Vorliegender Textauszug ::
________

Am Abend des Tages von Falealili saß ich nach Tisch noch lesend unter den Lampen oben auf der »Hütte«, dem Kapitänsdeck des »Cormoran«. Plötzlich horchte ich auf! Deutlich kamen die zarten Töne eines fernen Gesanges über das Wasser herüber. Ich eilte zur Reling und spähte hinaus in die Nacht, die dunkel über dem Meere lag. Gegen den sternklaren Himmel zeichnete sich in der Ferne der schwarze Schattenriß der hohen Bergmasse Upolus ab; auf der dunklen, völlig nächtigen Flut davor konnte ich nichts gewahren; nur eine laue Landbrise strich sanft von der Küste herüber und trug die Klänge stärker und stärker heran. Es war die fremdartig reizende Melodie eines jener Schiffergesänge, mit denen die Samoaner jede Ruderfahrt begleiten, und in deren immer neuer Erfindung das Völkchen unerschöpflich ist. Eine Stimme pflegt den Hauptgesang zu führen, die andern fallen im Rudertakt mit rhythmisch moduliertem Chorgesang dazu ein. Die, meist dreistimmigen, Harmonien klingen oft wie Glockenläuten über die See. Hier unterschied ich deutlich helle Mädchenstimmen über dunkleren männlichen Tönen. Jetzt drang sogar auch, vom Wind herbeigetragen, ein merklicher süß aromatischer Blumenduft herüber, wie er von den Blumenkränzen und Pandanusfruchtketten der Samoanerinnen ausgeht. Noch immer aber sah ich die Nahenden selber nicht. Endlich glitt aus dem Schatten der Küste in den Lichtkreis unseres Schiffes eine Reihe von schmalen samoanischen Ausliegerkanus hinein, mit Insassen gefüllt, die unter taktmäßigem Gesang auf unsere Fallreeptreppe zuruderten. Sie legten an, und leichten Fußes entstieg ihnen eine Schar brauner Mädchen, junger Männer und Knaben, von einigen älteren Frauen begleitet. Ohne Hast kamen sie die Treppe hinauf und betraten das Verdeck. Unbefangen, als mühte das sein, boten sie mit gefälligem Anstand ihren Händedruck und das melodische » talófa«. Guten Tag, dessen Wortsinn eigentlich ist: »Ich liebe dich.« Sie seien auf Veranlassung ihrer Väter, der Häuptlinge von Falealili, gekommen, sagten sie, um uns mit der Aufführung eines siwa, des samoanischen Nationaltanzes, zu unterhalten.

________

Datensätze ::
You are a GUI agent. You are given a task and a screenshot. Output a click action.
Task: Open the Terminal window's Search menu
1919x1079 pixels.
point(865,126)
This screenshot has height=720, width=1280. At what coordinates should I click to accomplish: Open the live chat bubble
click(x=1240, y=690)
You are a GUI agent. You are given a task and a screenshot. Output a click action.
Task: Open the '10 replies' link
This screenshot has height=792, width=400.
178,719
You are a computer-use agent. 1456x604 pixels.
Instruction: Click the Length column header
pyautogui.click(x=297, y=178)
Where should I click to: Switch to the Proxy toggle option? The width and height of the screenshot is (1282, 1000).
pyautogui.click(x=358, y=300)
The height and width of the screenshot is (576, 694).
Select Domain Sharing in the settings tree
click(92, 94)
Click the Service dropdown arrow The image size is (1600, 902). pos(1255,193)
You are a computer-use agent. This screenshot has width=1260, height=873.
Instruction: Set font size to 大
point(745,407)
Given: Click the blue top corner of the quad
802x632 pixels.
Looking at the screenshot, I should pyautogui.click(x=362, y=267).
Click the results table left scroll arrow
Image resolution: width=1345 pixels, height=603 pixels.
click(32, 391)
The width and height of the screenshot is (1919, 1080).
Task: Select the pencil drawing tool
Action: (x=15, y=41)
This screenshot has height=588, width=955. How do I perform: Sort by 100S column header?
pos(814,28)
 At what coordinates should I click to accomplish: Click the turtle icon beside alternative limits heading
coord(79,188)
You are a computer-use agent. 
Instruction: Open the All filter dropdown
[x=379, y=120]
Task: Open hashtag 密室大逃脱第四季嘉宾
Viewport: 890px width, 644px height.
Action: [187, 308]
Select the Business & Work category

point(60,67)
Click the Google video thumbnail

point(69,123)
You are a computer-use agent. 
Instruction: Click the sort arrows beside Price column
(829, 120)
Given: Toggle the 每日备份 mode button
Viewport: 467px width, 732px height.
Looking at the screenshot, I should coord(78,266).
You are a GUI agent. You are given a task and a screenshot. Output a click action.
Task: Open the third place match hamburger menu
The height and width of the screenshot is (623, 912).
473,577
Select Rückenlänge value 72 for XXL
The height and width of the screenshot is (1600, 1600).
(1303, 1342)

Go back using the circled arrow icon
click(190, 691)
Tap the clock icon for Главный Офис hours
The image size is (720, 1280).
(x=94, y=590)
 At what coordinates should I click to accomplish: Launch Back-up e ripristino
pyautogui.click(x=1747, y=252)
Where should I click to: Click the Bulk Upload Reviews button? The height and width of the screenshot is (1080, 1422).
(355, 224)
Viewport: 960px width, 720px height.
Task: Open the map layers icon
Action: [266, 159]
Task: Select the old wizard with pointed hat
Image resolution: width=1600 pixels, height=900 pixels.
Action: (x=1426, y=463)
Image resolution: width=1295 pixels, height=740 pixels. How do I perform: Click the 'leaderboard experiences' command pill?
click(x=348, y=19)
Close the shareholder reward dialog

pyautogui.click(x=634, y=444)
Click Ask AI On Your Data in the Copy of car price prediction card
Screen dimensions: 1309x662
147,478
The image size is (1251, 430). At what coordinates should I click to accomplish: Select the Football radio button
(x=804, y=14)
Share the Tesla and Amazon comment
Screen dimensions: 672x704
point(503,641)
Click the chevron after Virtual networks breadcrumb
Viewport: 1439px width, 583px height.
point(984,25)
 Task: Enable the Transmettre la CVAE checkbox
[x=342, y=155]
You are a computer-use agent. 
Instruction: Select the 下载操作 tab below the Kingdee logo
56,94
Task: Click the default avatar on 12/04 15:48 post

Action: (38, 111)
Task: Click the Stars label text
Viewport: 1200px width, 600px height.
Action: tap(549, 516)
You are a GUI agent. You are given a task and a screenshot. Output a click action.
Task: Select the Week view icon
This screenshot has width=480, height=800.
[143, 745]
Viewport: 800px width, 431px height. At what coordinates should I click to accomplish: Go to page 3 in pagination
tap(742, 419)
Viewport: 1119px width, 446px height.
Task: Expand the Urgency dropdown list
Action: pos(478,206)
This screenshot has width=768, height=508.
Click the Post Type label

________

Gestellte Aufgabe A ::
Welchen wörtlichen Sinn hat der Gruß „talófa“ laut dem Textauszug über den Besuch der Samoaner?
Gestellte Aufgabe B ::
Fasse im Textauszug über den Besuch der Samoaner den Absatz, der mit „Am Abend des Tages von Falealili“ beginnt, als knappe Stichpunktliste zusammen. Die wesentlichen Fakten sollen dabei erhalten bleiben.
Gestellte Aufgabe C ::
Führe den Textauszug über den Besuch der Samoaner nach seinem letzten Satz fort.

Schriftliche Antwort A ::
Wörtlich bedeutet er „Ich liebe dich.“

Schriftliche Antwort B ::
- Am Abend des Tages von Falealili las ich nach Tisch auf der „Hütte“, dem Kapitänsdeck des „Cormoran“, und hörte plötzlich fernen Gesang über das Wasser.
- Von der Reling aus war nur der dunkle Umriss der Bergmasse Upolus zu sehen. Eine Landbrise trug die Klänge immer stärker heran.
- Es war ein samoanischer Schiffergesang, wie er jede Ruderfahrt begleitet. Eine Stimme führte, die anderen fielen im Rudertakt als meist dreistimmiger Chor ein. Zu unterscheiden waren helle Mädchenstimmen über dunkleren Männerstimmen.
- Mit dem Wind kam auch süßer Blumenduft von den Kränzen und Pandanusfruchtketten der Samoanerinnen herüber.
- Schließlich glitt eine Reihe voll besetzter Ausliegerkanus in den Lichtkreis des Schiffes und legte an der Fallreeptreppe an.
- Mädchen, junge Männer und Knaben stiegen mit einigen älteren Frauen an Deck. Sie grüßten mit Händedruck und „talófa“.
- Sie kamen auf Veranlassung ihrer Väter, der Häuptlinge von Falealili, um einen siwa aufzuführen, den samoanischen Nationaltanz.

Schriftliche Antwort C ::
Die Mädchen waren ganz in ihre einheimische Tracht gekleidet, d. h. nur die schlanken Hüften waren mit dem bunten Lavalava verhüllt, der schöne bronzene Oberkörper war nackt, jedoch über und über mit Blumenketten behängt. Die Samoanerin trägt sehr wenig Schmuck, dafür aber immer frische Blumen oder aufgereihte Früchte, leuchtend an Farbe und gern auch stark an Geruch. Selten sieht man ein Haupt ohne den grünen oder bunten Kranz und einen Hals ohne wenigstens eine Girlande oder ein paar Schnüre roter Beeren. In Festtracht wie hier umwinden sie auch die Oberarme, die Hüften mit Blumen, ja sie kleben sich auch noch bunte Blumenblättchen auf die Backen oder an die Mundwinkel. Sicherlich trägt gerade diese Art von Tracht und Schmuck viel dazu bei, den Samoanerinnen jenen Hauch von Poesie zu geben, der sie so reizend macht. In europäische Kleider gesteckt, verlieren sie außerordentlich. Ihre schönen Arme, die feinen Handgelenke mit ihren im Siwatanz geübten eleganten Bewegungen, die freie, natürliche Haltung des Körpers, die liebenswürdigen Augen, das volle, schön und wechselvoll geordnete Haar, der ganze naive Anstand ihres Wesens, all das entfaltet seinen vollen Reiz, wie jede natürliche Blume auch, doch nur in ihrer natürlichen Form und Umgebung.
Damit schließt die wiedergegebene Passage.